Published: January 26, 2007
Section: Opinions


The Brandeis Chaplaincy has announced the start of a weekly series of peace vigils to be held at the peace memorial near Usdan. Billed in a campus mailing list announcement as a weekly vigil to be mindful of the war in Iraq and to express together our hope for a just and speedy resolution, the open-ended event serves a legitimate and widespread need in the community to express the universally-held hope for an end to the conflict in Iraq.

We feel that it is appropriate for the Chaplaincy to actively support the united expression of those sentiments which are common to all faith traditions: namely, the simple hope for peace, irrespective of political belief.

At the same time, the announcement raises a legitimate question heard frequently in the community, especially in the wake of the President Carter and Professor Dershowitz visits this week: to what extent does the a community-sponsored event appear to endorse, however inadvertently, a particular point of view? When a certain opinion or political sentiment prevails heavily among the student body, are those individuals with dissenting viewpoints justified in the often-heard assertion that such events serve as perennial reminders of their minority status, thus diminishing the atmosphere of openness and free expression that we strive for? Do our attempts to be mindful of this inevitably lead to excessive caution on the part of the majority?

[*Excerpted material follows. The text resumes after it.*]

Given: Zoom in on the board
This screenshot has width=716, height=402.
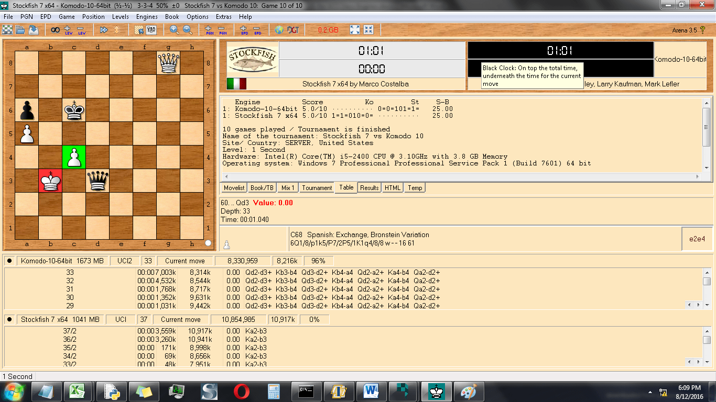Looking at the screenshot, I should (173, 30).
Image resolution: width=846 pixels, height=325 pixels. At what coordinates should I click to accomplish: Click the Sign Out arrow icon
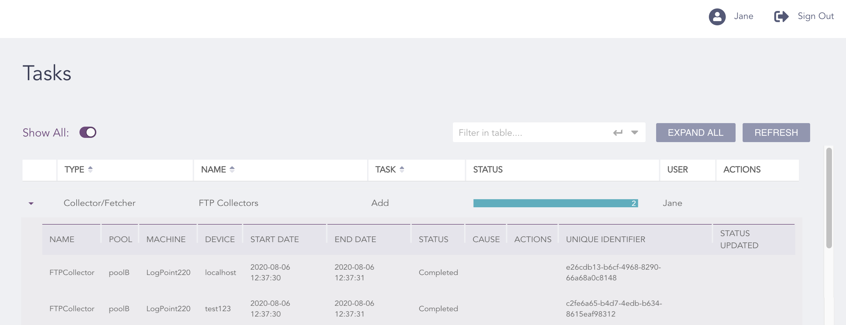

The Chaplaincy is taking a courageous step in opening this new forum of spiritual expression. It certainly has the potential to unite us in our declaration of hope for a speedy and peaceful resolution to the human tragedy resulting from the current armed conflict. We feel that this undertaking will be of greatest service to the entire community if those charged with addressing the spiritual needs of the campus proclaim unambiguously that all political beliefs have a legitimate place in this venue, and that the individuals holding them are worthy of deepest respect.